I imagine that management fees may be deferred as an act of goodwill, as well as decreased frequency of collection.  LPs understand that they are sharing in the investment risk when they enter PE firms and are happy to pay the management fees – that is ultimately the cost of having your capital there. Capital calls will be more on the LPs minds, rather than management fees.  Ultimately GPs have the responsibility of steering the investments vs. managing LPs relationships on capital calls. It’s a delicate trade off that will have to be balanced in current times.

7- What analyses or indicators can you mention that can provide an economic outlook to build an investment appetite upon?

Berkeley Assets as a PERE (private equity real estate) firm, will be looking at a lot of criteria. For us the following investment indicators are key; interest base rates, peer to peer marking on ROI across PERE competitors, turnover/liquidity in the real estate market and default rate on commercial and residential tenants.  To understand the general picture, we are of course looking at; lockdown removal dates per geographical region, death rates, recovery rates of virus and date peaks of cases in countries.

8- How is the portfolio of Berkeley PE assets doing? Plans?    

Across the board we are reducing costs as we much as we can and are looking for better financing deals over the next six months, as well as reviewing existing debt covenants. Post Covid-19 there will be opportunities.  There will be a ‘sale’ in the world of real estate, so we will be able to go and purchase commercial and residential, large and small projects which have been discounted and are under market value. Logically, when there is a recession, the real estate markets are hit. People can’t afford to pay their rents, they have lost their jobs, they can’t afford to pay their mortgages which means the institutions, mortgage issuers, banks and landlords will enter the market and repossess. The result of this is that PE firms like us, alongside other similar institutions will be able to purchase valuable and profitable real estate, assets and “projects” at a substantially discounted rate. We will of course maintain our ethical approach to asset selection, which will now more than ever, prove of vital importance

In addition, due to the continuing devaluation of GBP because of Brexit and Covid-19, we can benefit as we raise the majority of capital in USD and therefore, we will make significant gains on the currency conversion.  Due the liquidity we hold, we’re able to operate efficiently with no staff losses and a strong business strategy so clients can feel safe with us.
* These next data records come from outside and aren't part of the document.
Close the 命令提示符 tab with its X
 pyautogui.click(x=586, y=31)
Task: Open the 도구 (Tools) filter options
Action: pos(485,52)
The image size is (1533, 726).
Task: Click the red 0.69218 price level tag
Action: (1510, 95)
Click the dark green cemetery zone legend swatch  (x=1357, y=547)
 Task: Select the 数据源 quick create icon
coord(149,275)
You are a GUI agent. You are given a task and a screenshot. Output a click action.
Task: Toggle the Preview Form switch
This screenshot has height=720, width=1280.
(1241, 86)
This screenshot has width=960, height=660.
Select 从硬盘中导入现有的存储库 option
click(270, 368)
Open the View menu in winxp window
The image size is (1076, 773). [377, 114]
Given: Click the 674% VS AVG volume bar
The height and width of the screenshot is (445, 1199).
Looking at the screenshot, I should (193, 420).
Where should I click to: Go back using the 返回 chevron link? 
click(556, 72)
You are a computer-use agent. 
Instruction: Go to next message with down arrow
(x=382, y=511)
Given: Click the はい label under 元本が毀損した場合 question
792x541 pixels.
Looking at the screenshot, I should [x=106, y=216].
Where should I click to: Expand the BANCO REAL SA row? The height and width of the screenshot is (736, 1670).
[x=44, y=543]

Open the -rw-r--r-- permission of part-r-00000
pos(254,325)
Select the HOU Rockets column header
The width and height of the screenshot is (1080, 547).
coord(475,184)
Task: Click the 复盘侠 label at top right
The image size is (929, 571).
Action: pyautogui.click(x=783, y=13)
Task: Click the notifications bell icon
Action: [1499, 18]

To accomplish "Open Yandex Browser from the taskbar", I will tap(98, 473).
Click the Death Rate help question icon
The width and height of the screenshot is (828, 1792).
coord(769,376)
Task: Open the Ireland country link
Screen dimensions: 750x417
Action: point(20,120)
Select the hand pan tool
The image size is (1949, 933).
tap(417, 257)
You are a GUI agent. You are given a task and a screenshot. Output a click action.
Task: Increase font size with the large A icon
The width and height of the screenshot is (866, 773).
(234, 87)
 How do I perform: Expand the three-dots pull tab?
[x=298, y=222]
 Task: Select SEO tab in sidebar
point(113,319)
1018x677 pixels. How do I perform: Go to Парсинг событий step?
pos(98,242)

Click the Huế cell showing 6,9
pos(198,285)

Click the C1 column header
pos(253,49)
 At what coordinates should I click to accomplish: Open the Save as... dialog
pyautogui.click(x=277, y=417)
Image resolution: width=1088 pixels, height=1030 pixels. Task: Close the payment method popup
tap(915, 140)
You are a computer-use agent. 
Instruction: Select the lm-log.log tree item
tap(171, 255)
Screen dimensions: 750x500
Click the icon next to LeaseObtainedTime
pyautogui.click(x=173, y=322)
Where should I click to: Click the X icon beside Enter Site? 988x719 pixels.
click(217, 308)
Additional information – the Berkeley Assets viewpoint in the bailout of PE firms

Summary

Governments in places like the UK are rolling out state backed emergency packages as lifelines, to squeezed medium sized enterprises called the Corona business interruption loan scheme (CBILS).  This is for businesses with turnover 45-500M GBP.  Typically hospitality and retail have been hit the hardest, so I imagine they will most likely take governments up on this offer. PE firms are worried that the businesses they own will be ineligible for CBILS as the government will view these businesses in aggregate and take into account the value  of the entire PE firm

Viewpoint

There is a lot of stigma attached to PE firms taking government bailout.  If you are a tier one PE firm and you apply for a loan it can come across negatively and there may be trouble down the line if PE firms are seen to be profiting from these bailouts in times of trouble.  There is a lot of dry powder (capital committed by LPs, but not spent yet), but that shouldn’t be a factor when considering if PE backed businesses are eligible to the CBILS.